Labour relations Minister Darin King announced this afternoon that the minimum wage will be going up next October, and it’ll be going up again in 2015.
Starting next October, the minimum wage will go up by 25 cents to $10.25 per hour. Then, a year later, it will go up to $10.50.
What the government is implementing is nowhere near what was recommended in the 2012 Minimum Wage Review.
In that report, the review committee noted that there’s been no increase in the minimum wage since 2010, and the cost of living in Newfoundland and Labrador has gone up by quite a bit since then.
As a result, the committee recommended a minimum wage increase in 2013, and future minimum raises annually tied to the Consumer Price Index rate of inflation.
The government didn’t implement either of these recommendations.
Darin King, minister responsible for the Labour Relations Agency, said that they didn’t want to tack minimum wage to inflation because they didn’t want to tie the hands of future governments.
“We considered a number of factors,” he said “Obviously our primary goal is trying to strike a balance between what the employers can absorb and what’s good for the employees, and ultimately, that’s where we came down.”
But New Democrat Leader Lorraine Michael wasn’t happy; she said it’s interesting that the 2015 minimum wage increase will happen less than two weeks before the general election date in that year.
“The timing of the annual increase certainly is questionable,” she said. “I mean, to me government should be making the decisions based on what was recommended by the committee, and this is so far off what was recommended, it’s disturbing.”
King said that there’s nothing shady about the timing of the minimum wage increases, and he said that the government wasn’t trying to dodge criticism by sending out the news release after 4 p.m. on a Friday afternoon — typically a time reserved for bad news government announcements.
“It’s not bad news; it’s very good news in my opinion,” King said. “Frankly, Friday afternoon in this case is irrelevant.
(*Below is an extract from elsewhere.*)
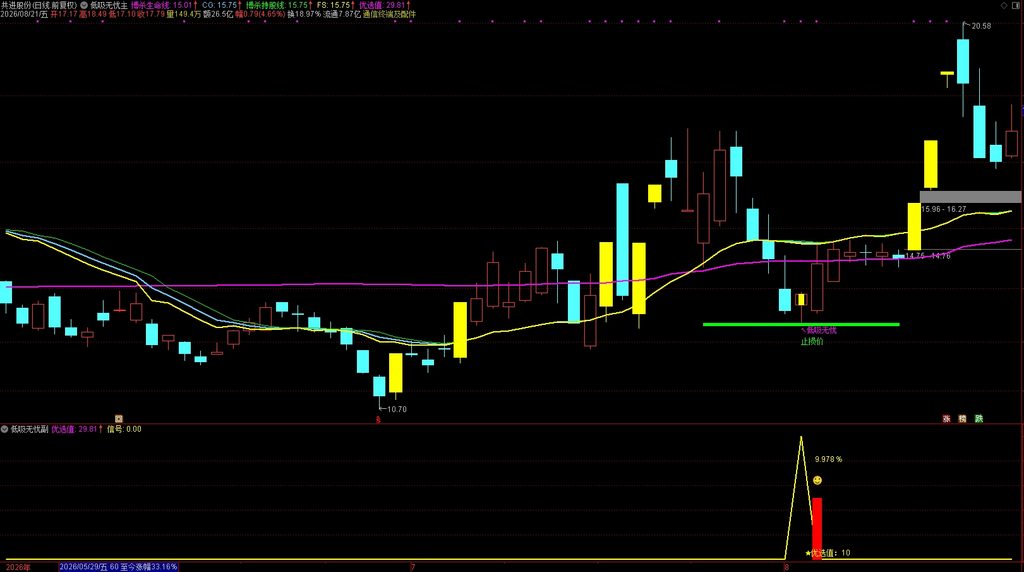This screenshot has height=572, width=1024.
Task: Click the small info marker icon above sub-panel
Action: [x=119, y=419]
The fact of the matter is we’re going into the House of Assembly on Monday and I’m more than happy to stand and talk about this and debate it for as long as people want to debate it.”
Michael certainly seemed like she’ll take King up on the offer.
“The government has gone nowhere near what the recommendations were from the committee last year, so I’m really shocked how they are continuing to show how out of touch they are,” Michael said. “It just shows that they do not understand the needs of people who are working for $10 an hour.”
The government news release noted that by 2015, the province’s minimum wage will have gone up 75 per cent in the past 10 years. Only two jurisdictions have a minimum wage higher than $10.50 — Nunavut and the Yukon.
The Liberals did not respond to a request for comment as of deadline.